The New England Journal of Medicine has an excellent review of uncomplicated UTI.

Sunday, March 11, 2012

Nontraditional Cardiovascular Risk Factors


We have several risk models to try to assess which patients are at highest risk for heart disease. The traditional models use the widely accepted parameters such as cholesterol levels, smoking, diabetes, hypertension, and family history. Much of the collected data stems from the Framingham model. (Quick calculation)

In order to further refine risk assessment, the AHRQ (Agency for Health Care Research and Quality) has evaluated some non-traditional risk factors and issued recommendations.

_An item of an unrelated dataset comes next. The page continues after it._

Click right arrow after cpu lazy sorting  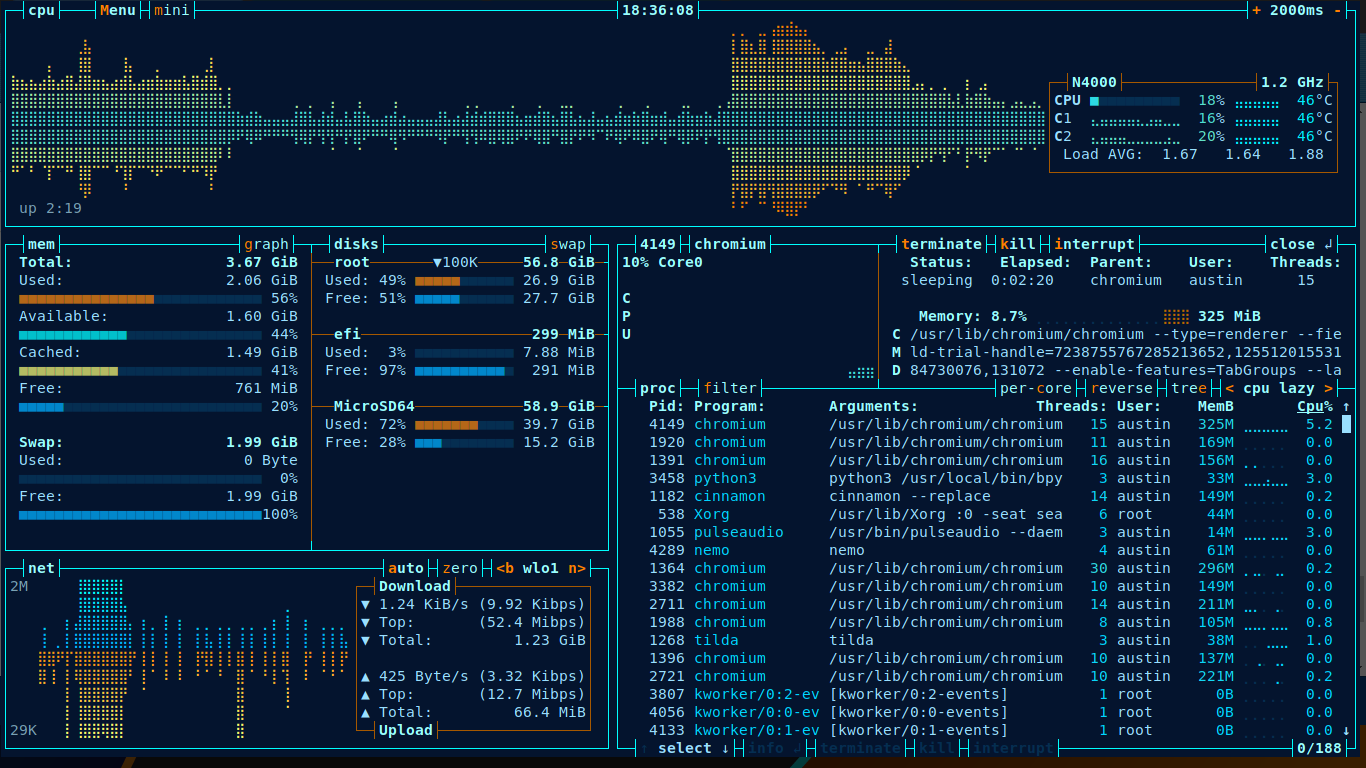pos(1328,388)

These recommendations are aimed at asymptomatic adults with an intermediate risk (10-20%) of future heart disease as determined by multiple traditional risk factors (such as the Framingham or ATPIII models).

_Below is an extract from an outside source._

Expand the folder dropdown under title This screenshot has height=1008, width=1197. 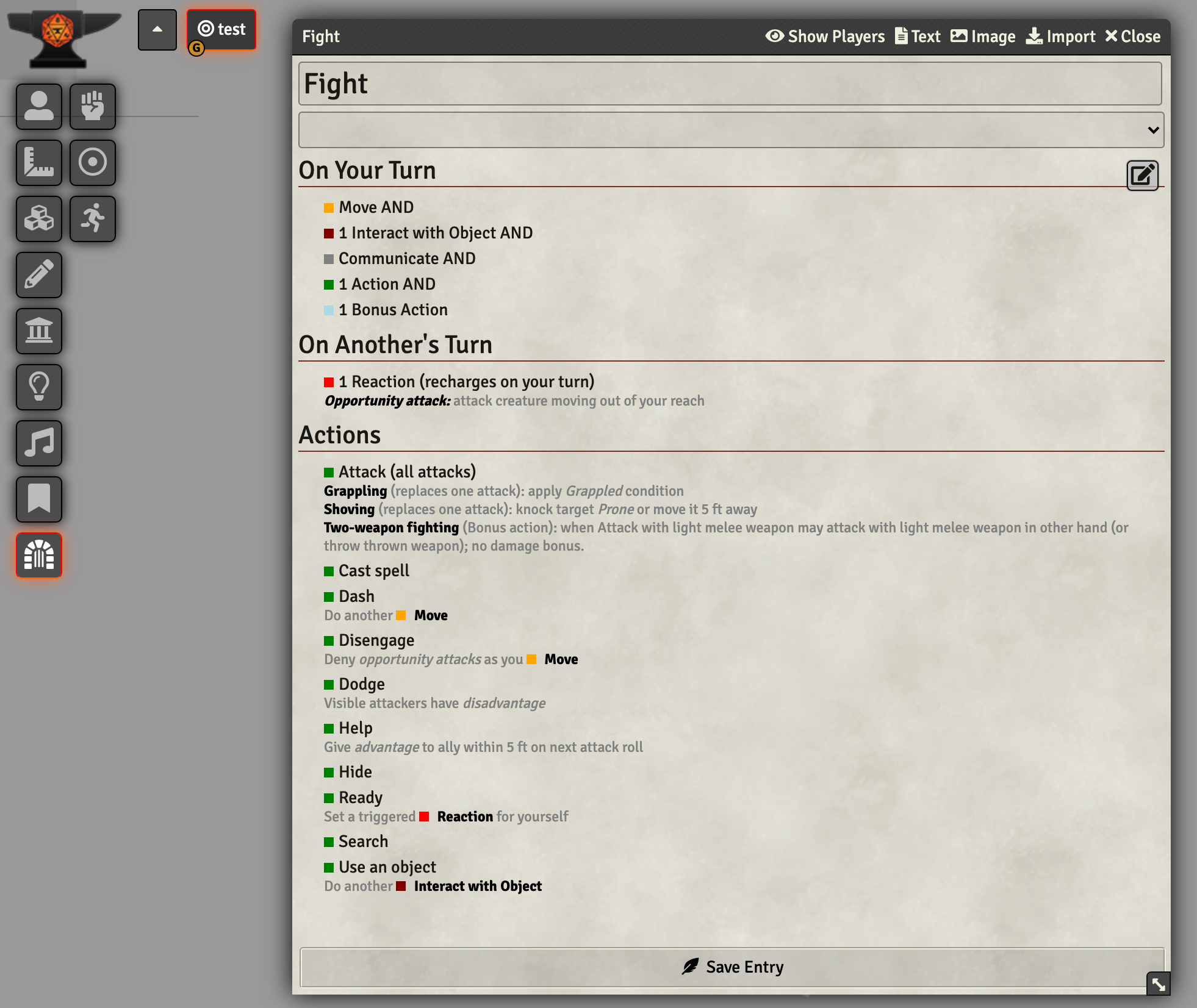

There is agreement that measurement of cardiac C-reactive protein (CRP) may be reasonable in persons who have an intermediate risk and it is uncertain as to the use of preventive therapies such as starting cholesterol-lowering medications.

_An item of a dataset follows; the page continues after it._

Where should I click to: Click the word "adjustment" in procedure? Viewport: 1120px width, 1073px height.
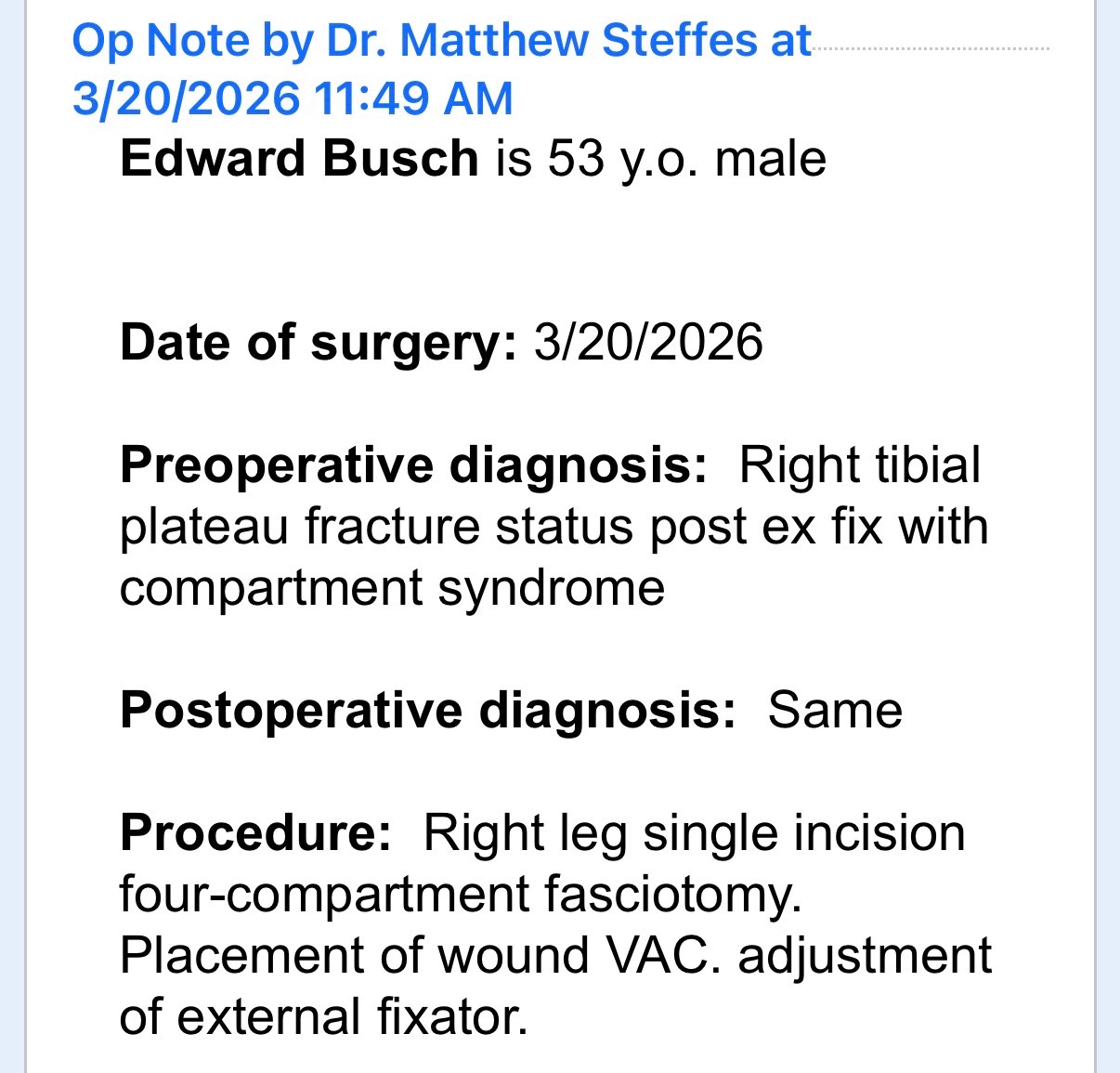(865, 955)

There is also agreement that lipid studies beyond the standard fasting profile are not recommended. The non-recommended screening tests include lipoprotein subclasses, apolipoproteins, particle size and density. However, these tests might be helpful in identifying susceptible individuals where there is a strong family history.  An emerging test, lipoprotein-associated phospholipase A2 (Lp-PLA2) might be helpful; data is still pending.

There is no evidence that homocysteine level screening is helpful. Measurement of natriuretic peptide is not recommended in asymptomatic adults. Fibrinogen and white blood cells are independent markers of cardiovascular risk, but there is insufficient evidence for the use in screening.

For the full AHRQ report.

Friday, March 2, 2012

2012 Adult Immunization Schedule

There are some new recommendations for adult immunizations – anyone over 18 years old.

The “new” tetanus shot (Tdap) includes protection against pertussis (whooping cough) as well at tetanus and diphtheria.
·         Tdap vaccine is recommended for all persons who are close contacts of infants younger than 12 months of age (e.g., parents, grandparents, and child-care providers) and who have not received Tdap previously.
·         Tdap vaccine is recommended for pregnant women during later pregnancy (>20 weeks gestation).
·         Other adults who are close contacts of children younger than 12 months of age continue to be recommended to receive a one-time dose of Tdap vaccine.

The human papillomavirus is associated with cervical cancer, mouth cancer and penile cancer. The previous recommendation for HPV immunization was for females younger than 26 years. The update includes routine vaccination of males 11–12 years of age, with catch-up vaccination recommended for males 13–21 years of age. Also now recommended for previously unvaccinated males 22–26 years of age who are immunocompromised, or who test positive for human immunodeficiency virus (HIV) infection, or who have sex with men.

All children are now immunized against hepatitis B. The updated recommendation is to vaccinate adults younger than 60 years old who have diabetes as soon as possible after diabetes is diagnosed. Also now recommended, at the discretion of the treating clinician, for adults with diabetes who are 60 years or older based on a patient’s likely need for assisted blood glucose monitoring, likelihood of acquiring hepatitis B, and likelihood of immune response to vaccination.

The “shingles shot” (Zoster vaccine) was recently approved by the FDA for administration to persons 50 years or old, the Advisory Committee on Immunization Practices continues to recommend that vaccination begin at age 60 years.